On the air, Gen. Keane was unapologetic and patriotic, reminding viewers that America’s military superiority is what protects our liberty and deters our enemies, and that the results on the ground show the operation is delivering tangible effects. Keane’s analysis — echoed across Fox’s coverage — painted a picture of Iran’s capabilities being systematically degraded and our forces achieving operational dominance. Hard truth: when you back our troops and give commanders a mission, they win.

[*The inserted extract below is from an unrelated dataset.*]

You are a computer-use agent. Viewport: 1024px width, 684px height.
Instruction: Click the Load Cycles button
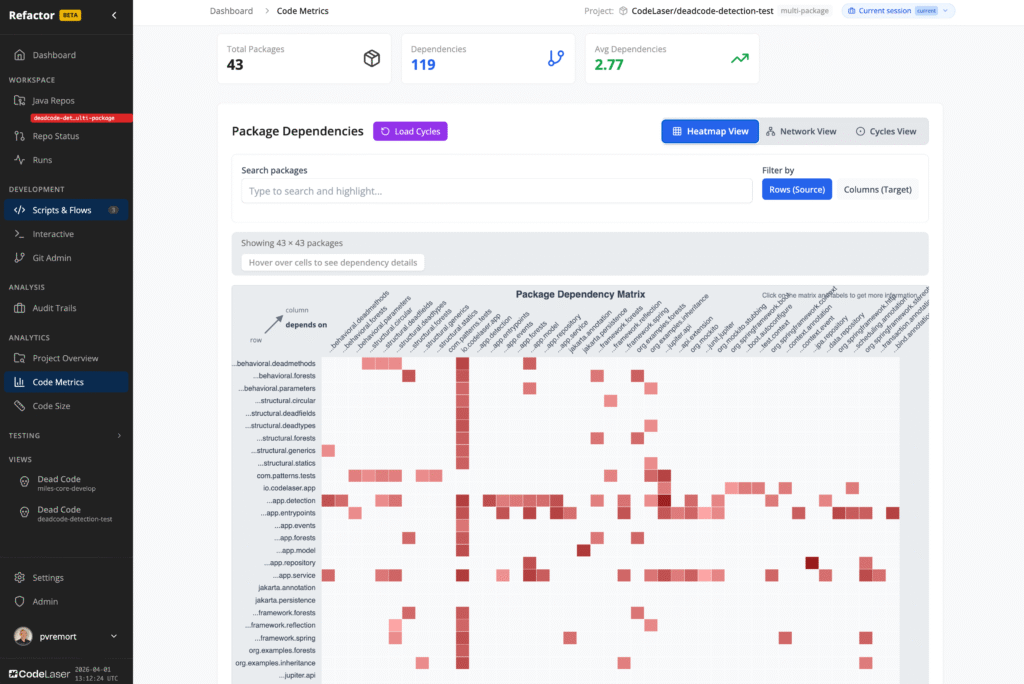pos(410,131)
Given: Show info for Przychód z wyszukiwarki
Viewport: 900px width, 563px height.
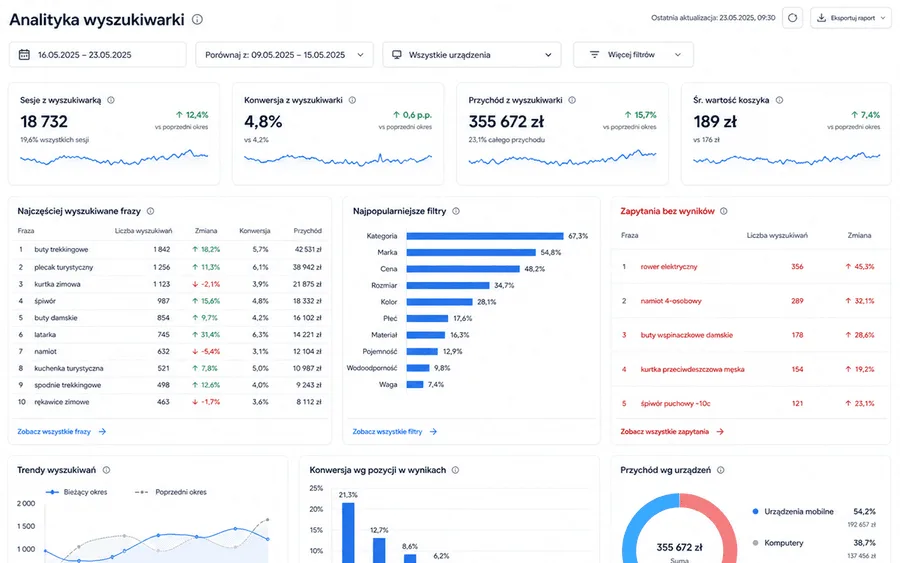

President Trump’s appearance on Hannity drove home a separate but related point: alliances only matter if allies carry their weight, and too many in NATO have hung back when shared security was on the line. On the program the president criticized the lack of sufficient allied contributions and pressed the case that America will not be found wanting when our homeland and partners are threatened. Patriots know that leadership alone sometimes means acting when others hesitate — and Americans should be grateful we have a commander-in-chief who understands that.
Make no mistake: calling out Europe’s fretting and foot-dragging is not isolationism, it’s accountability. When some capitals refused to facilitate operations or equivocated publicly while quietly aiding, the message from Washington had to be firm — allies must step up or accept that American leadership will secure our interests. That hard bargaining and high-pressure diplomacy is exactly the kind of muscle that keeps Americans safe and compels friends to pull their weight.
The skeptics in the press and in Washington who complained before the strikes will now have to accept that decisive action produces results, and Gen. Keane’s military credibility gives real weight to the claim that Epic Fury is degrading Iran’s ability to threaten Americans and our partners. Our soldiers, pilots, and sailors executed a complex plan with precision; now the political class must provide them with clear objectives and backing, not petty second-guessing or media-driven hesitation.
This moment should sober and unite every patriot: courage and strength are the surest guarantors of peace, and leaders who demonstrate both deserve our support. Stand with the troops, back competent commanders like Gen. Keane, and demand that our allies honor their commitments — because when America leads, liberty wins.